Исходный отрывок »

◇ ◇ ◇ ◇ ◇ ◇ ◇

Восстание 1636–1637 годов в Сентонже, Перигоре и других провинциях было связано с установлением налога на вино, который правительство ввело, когда Франция вступила в Тридцатилетнюю войну и нуждалась в средствах для содержания армии. Налог этот сильно ударил по виноделам указанных областей. Кроме того, содержание и бесчинства войск, расквартированных по селам и городам из опасения вторжения Испании, довели население до отчаяния.
Восстание продлилось полтора года и охватило значительную часть территории Франции (ее южные, юго‑западные и частично центральные области). Отряды восставших доходили в Сентонже до 40 тысяч человек, в Перигоре – до 60 тысяч. Восстанию сочувствовали не только плебейские массы, но и городская буржуазия, и весной 1637 года отрядам повстанцев удалось даже занять главный город провинции Перигор Бержерак. Но королевские войска под командованием герцога Лавалетт и при поддержке местного дворянского ополчения разбили и рассеяли восставших – и началась расправа.
Восстание в Нижней Нормандии в 1639 году, прозванное восстанием "босоногих" (в начале они называли себя "кроканами"), также вспыхнуло на почве недовольства крестьян ожидаемым распространением "габели" на их область. Восставшие призывали население не платить налогов, присоединяться к ним, вооружаться и убивать сборщиков налогов. Армия восставши, выросшая до 20 тысяч человек, называвшая себя "армией страдания", состояла не только из крестьян: в нее входила и городская беднота, ей сочувствовали и буржуа, не желавшие распространения "габели", тяжесть которой ложилась на и на все третье сословие. Но осенью 1639 года армия "босоногих" была почти полностью истреблена королевскими частями под командой маршала Гассьона на баррикадах города Авранша; лишь немногие попали в плен, но и они были повешены.

◇ ◇ ◇ ◇ ◇ ◇ ◇

Задания »
a. Воспроизведите без изменений фрагмент текста о восстаниях во Франции: от слов «Восстание продлилось полтора» до слов «и началась расправа.» включительно.
b. Продолжите текст о народных восстаниях во Франции 1630-х годов, начав сразу после его последнего предложения.

◇ ◇ ◇ ◇ ◇ ◇ ◇

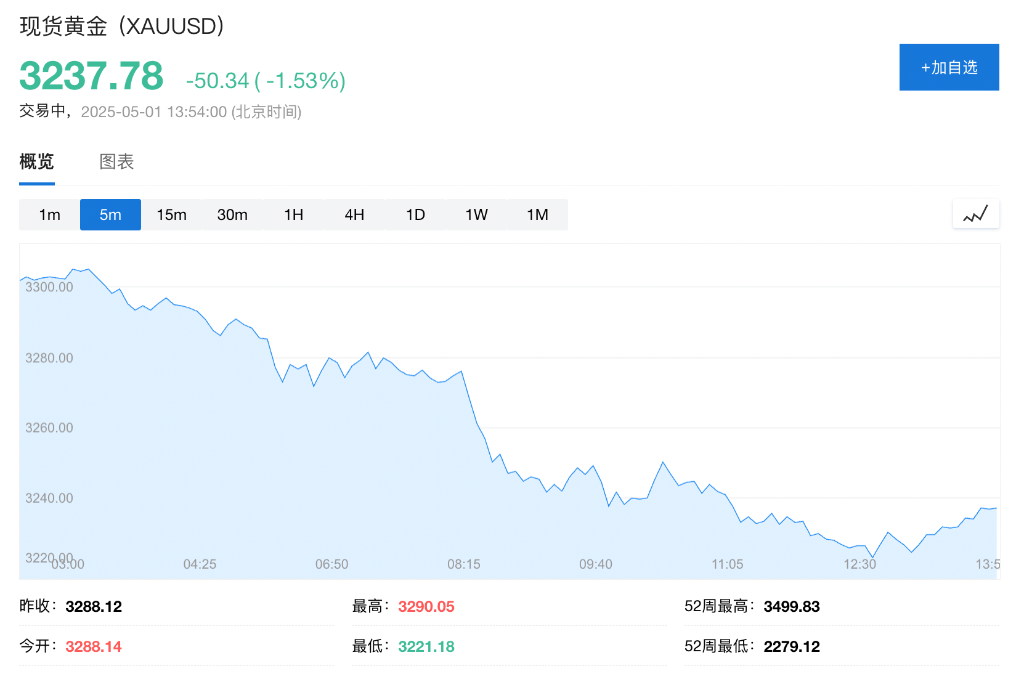Open the 图表 tab
The image size is (1024, 694).
[117, 161]
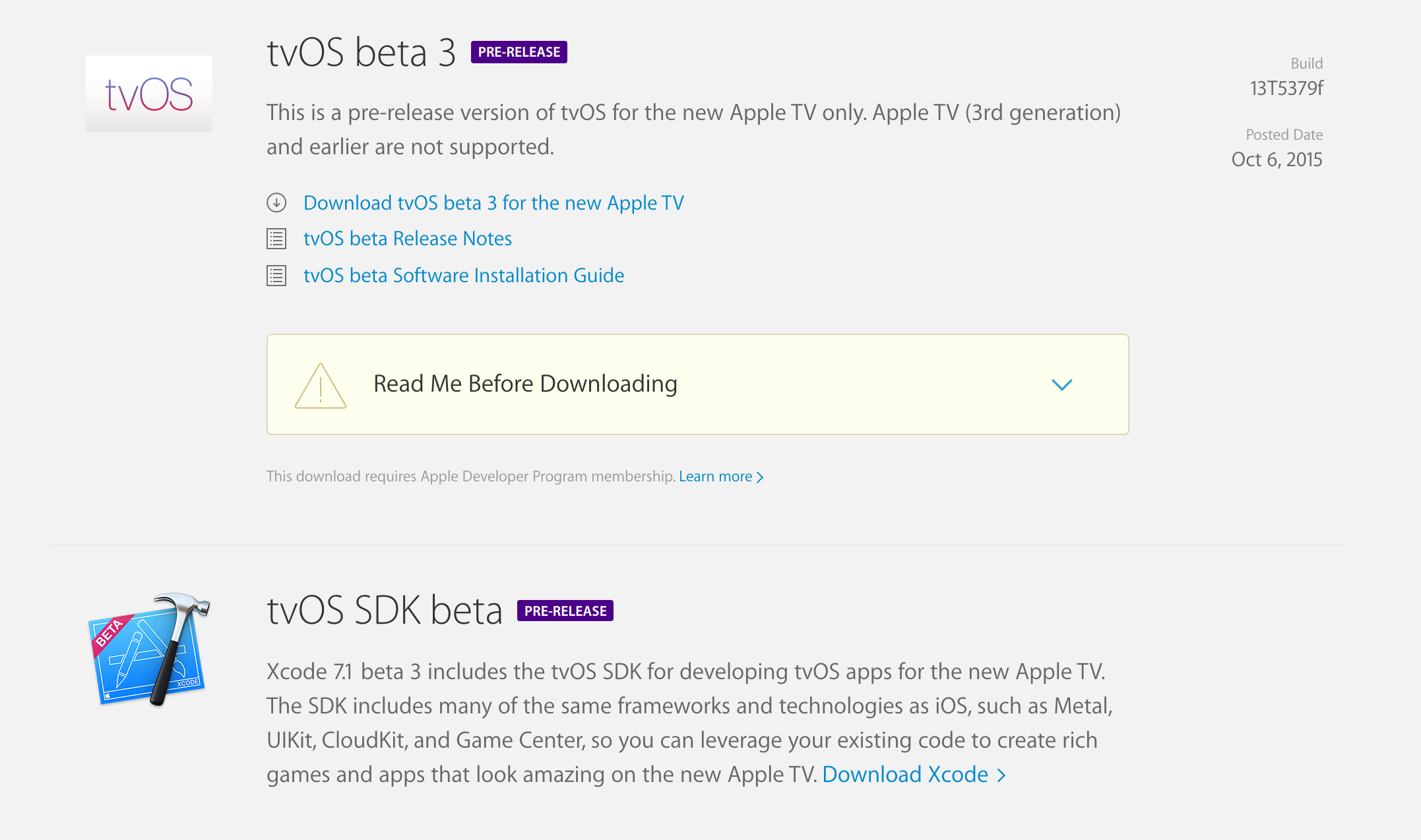1421x840 pixels.
Task: Click the PRE-RELEASE badge next to tvOS SDK beta
Action: click(565, 611)
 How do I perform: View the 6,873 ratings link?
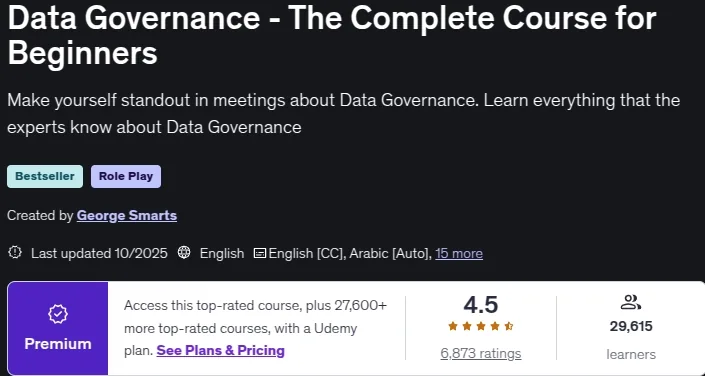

◇ ◇ ◇ ◇ ◇ ◇ ◇

Ответы по заданиям »
a.
Восстание продлилось полтора года и охватило значительную часть территории Франции (ее южные, юго‑западные и частично центральные области). Отряды восставших доходили в Сентонже до 40 тысяч человек, в Перигоре – до 60 тысяч. Восстанию сочувствовали не только плебейские массы, но и городская буржуазия, и весной 1637 года отрядам повстанцев удалось даже занять главный город провинции Перигор Бержерак. Но королевские войска под командованием герцога Лавалетт и при поддержке местного дворянского ополчения разбили и рассеяли восставших – и началась расправа.

b.
Следует отметить, что, хотя все эти восстания объективно наносили сильные удары абсолютизму, они не ставили себе сознательной цели свергнуть королевскую власть или покончить с господством феодалов; по существу, они никогда и не могли выйти за пределы одной или немногих провинций и найти поддержку всей страны. Происходило это потому, что как правило, эти восстания вызывались узколокальными поводами (распространением какого‑то налога на данную провинцию, бывшую прежде от него свободной; насилиями местных сборщиков налогов; бесчинствами воинских частей, расквартированных в данной местности и т. п.); даже когда к этому, как в Перигоре, присоединялся протест против сеньориальных поборов или церковной десятины, силы повстанцев оставались разрозненными, а не сливались в мощную крестьянскую армию. Сказывалось также и то, что буржуазия (особенно ее более влиятельная часть) городов в провинциях, охваченных крестьянскими восстаниями, гораздо больше боялась восставших, чем правительственных сил. Поэтому правительство всегда, хотя и с большим или меньшим напряжением, доже вынужденное порой вступать в переговоры с восставшими, в конечном счете выходило победителем, после чего старалось жесточайшими карами запугать население; при этом, однако, зачастую с уходом карателей восстание вспыхивало вновь. Так, узколокальное восстание нормандских "кроканов" в 1637 году переросло в мощное движение "босоногих" в 1639 году, получившее отклики и в других провинциях и запечатлевшееся в сознании современников, в том числе и в королевских декларациях, как событие общегосударственного значения; оно прервало надолго поступление в казну каких бы то ни было налогов с экономически высокоразвитой провинции и могло увлечь другие своим примером.